Source passage =
Posts Tagged ‘dan balz’
“Mitt Romney’s pursuit of the Republican presidential nomination has followed a time-tested route with an unorthodox twist,” writes Dan Balz in a WaPo release titled Fighting Head Winds
His path reprises that of others who began their campaigns overshadowed by better-known opponents. The strategy is built on the belief that winning begets winning and that early victories produce inevitable, even unstoppable, momentum.This would be true if e.g. Romney had been a governor of Texas or California. The sad truth is that Romney’s path is without precedent.
What is unusual about Romney’s White House quest is that he is neither true dark horse nor formidable front-runner. He is neither the candidate poised to spring a surprise in Iowa or New Hampshire, nor the candidate judged by his fellow Republicans nationally as the top choice for the nomination — or even the second or third.
He has become burdened by a front-runner’s expectations without many of the traditional assets. Losses in any of the early states could significantly set back his hopes of winning — and that is what he faces in Iowa from a surging Mike Huckabee, a former governor of Arkansas …
… Some Republican strategists consider Romney’s campaign to be the most effective and skilled of any of the candidates. The man who built a fortune as a management consultant and venture capitalist and who turned around the scandal-ridden 2002 Winter Olympics has applied those skills to put himself into the thick of a race against better-known opponents such as Sen. John McCain of Arizona and former New York mayor Rudolph Giuliani.
Romney’s wake-up call to the rest of the party began Jan. 8, when he staged a national fundraising telethon in Boston that collected more than $6 million in pledges — a stunning accomplishment for someone who had served but one term as governor and had ended the previous year with a 5 percent approval rating in national polls.
He led the GOP field in fundraising in the first quarter of the year — and has shown since then both a capacity to continue raising money and a willingness to dig deep into his personal fortune. He stood out in the early debates — handsome and photogenic on stage and nimble enough to impress party activists who otherwise knew little about him.
And his team took an early gamble, putting Romney ads on television in Iowa and New Hampshire last spring — earlier than any candidate in history — and keeping them running through the year. The costly investment paid off: By summer, he topped polls in those states and forced his better-known opponents onto the defensive.
Yuh-huh. Only here’s the thing: the costly investment never paid off. If the costly investment had paid off Romney would not be in peril right now. And Romney has organized and funded the most spectacularly unsuccessful campaign in the history of the Republican primaries.
(1) Here is one problem with the claim that Romney’s “costly investment paid off”: competitive activity requires a competitor, and Romney was advertising all by himself for months and months. When you compete without a competitor you have no way to register performance, whether good or bad or whatever—i.e. your learning opportunities are null bordering on void. Regard: If you run alone you can run against your best time and try to surpass it. But if you have only ever run alone then “best time” has objective ground only as an index of your own development as a runner, nor do you have any objective ground against which to rate your “development.” Yet the Romney campaign—with no objective grounds whatsoever—incredibly, unbelievably, interpreted their rising numbers as progress, even as their marginal rate of return crashed and kept crashing! (This means that they were paying more and more for less and less.)

Available data =
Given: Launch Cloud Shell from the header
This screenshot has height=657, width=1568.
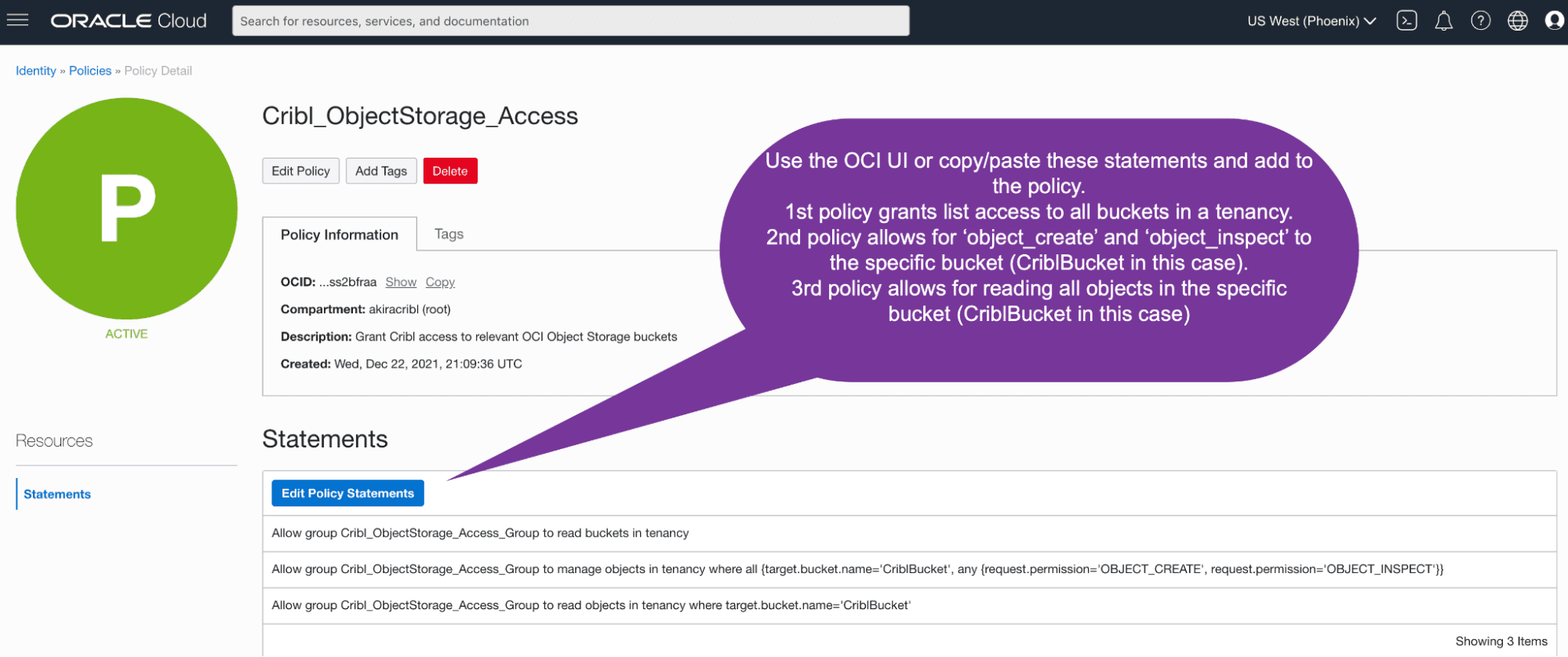Looking at the screenshot, I should tap(1406, 21).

Task 1 = Rewrite the commentary on Romney's campaign from "And his team" to "the Republican primaries.", putting "radio" in place of "television".
Task 2 = Carry on the commentary on Romney's campaign, picking up after its final sentence.
The data here come from a separate source.

Task result 1 =
And his team took an early gamble, putting Romney ads on radio in Iowa and New Hampshire last spring — earlier than any candidate in history — and keeping them running through the year. The costly investment paid off: By summer, he topped polls in those states and forced his better-known opponents onto the defensive.
Yuh-huh. Only here’s the thing: the costly investment never paid off. If the costly investment had paid off Romney would not be in peril right now. And Romney has organized and funded the most spectacularly unsuccessful campaign in the history of the Republican primaries.

Task result 2 =
(2) Because (1) the Romney campaign—and Dan Balz—incorrectly interpreted their rising numbers in the early primary states as success, Team Romney optimized to exploit their non-success, i.e. they narrowed their focus to what activities seemed to return a yield at the expense of other activities or functions. In business research literature this is called the Icarus Effect (Miller 1993, if memory serves). Since what returned success for Team Romney reduced to spending lots and lots of money, Team Romney continued to do so, only harder, faster, and more recklessly. Elsewhere we referred to this as The Madden Doctrine, what some would call the “sunk cost effect … manifested in a greater tendency to continue an endeavor once an investment in money, effort, or time has been made.”
(3) Also: Losers learn—why everyone forgets this primary lesson of any goal-oriented, competitive activity is a mystery to us. The other campaigns observed Romney’s imprudent, borderline irrational antics and developed strategies and lines of argument to compensate—e.g. Mayor Giuliani, in a move worthy of Hannibal or Sun Tzu, simply wrote off Iowa completely to deny Romney the opportunity of an unequivocal victory, a low-cost but low-gain decision that earned Hizzoner lots of ridicule and abuse. But in the paradoxical logic of strategy, the worst possible route from ‘a’ to ‘b’ can be the most effective route. Hizzoner gained nothing, but he didn’t lose a lot either, and he denied Romney a decisive victory despite all the many millions that Romney squandered. Only now is it becoming clear to others the wisdom of Hizzoner’s tactical withdrawal.
(4) Distinct competencies deprecate with every passing moment—every mail room clerk with a BA in business or out-of-work freak with an online MBA knows this—it is a wonder to us that Team Romney doesn’t. Romney’s only distinct competency is his vast personal fortune which he can call upon at any time—otherwise Romney’s has considered it his task to render himself non-distinct by reversing himself on every policy position he has ever had and adopting a crude, caricatured, and unreconstructed conservative line, and by trying to pretend to be an Evangelical (Christ, apparently, is Romney’s personal savior, a formula unfamiliar to the Mormon confession). To negate Romney’s only distinct competency would only require that a high ROI campaign like Gov. Huckabee’s or Mayor Giuliani make an issue of Romney’s self-funding and exceedingly low ROI (as Gov. Huckabee delights in doing).
Note to Balz et al: To combine (1) through (4) returns defeat, disaster, and complete humiliation, not success. Try, Mr. Balz, to look beyond the motorcades, the sparkly-glossy campaign media products, the candidate’s insipid powerpoints, the entourage of hirelings, the sniveling court eunuchs in handsome suits who hover about the imperious person of Romney himself etc. What is Romney’s RETURN ON INVESTMENT (ROI) should be the decisive question.
Back to Balz:
Despite those successes, Romney’s candidacy has fought head winds from the start. Beyond the issue of his Mormon faith, he has been dogged by the charge that he is a flip-flopper who ran as a pro-choice moderate when he tried to unseat Sen. Edward M. Kennedy (D-Mass.) in 1994 and then became an ardent abortion opponent in his presidential campaign.
Well, duh. What idiot told Romney that this would be a winning strategy?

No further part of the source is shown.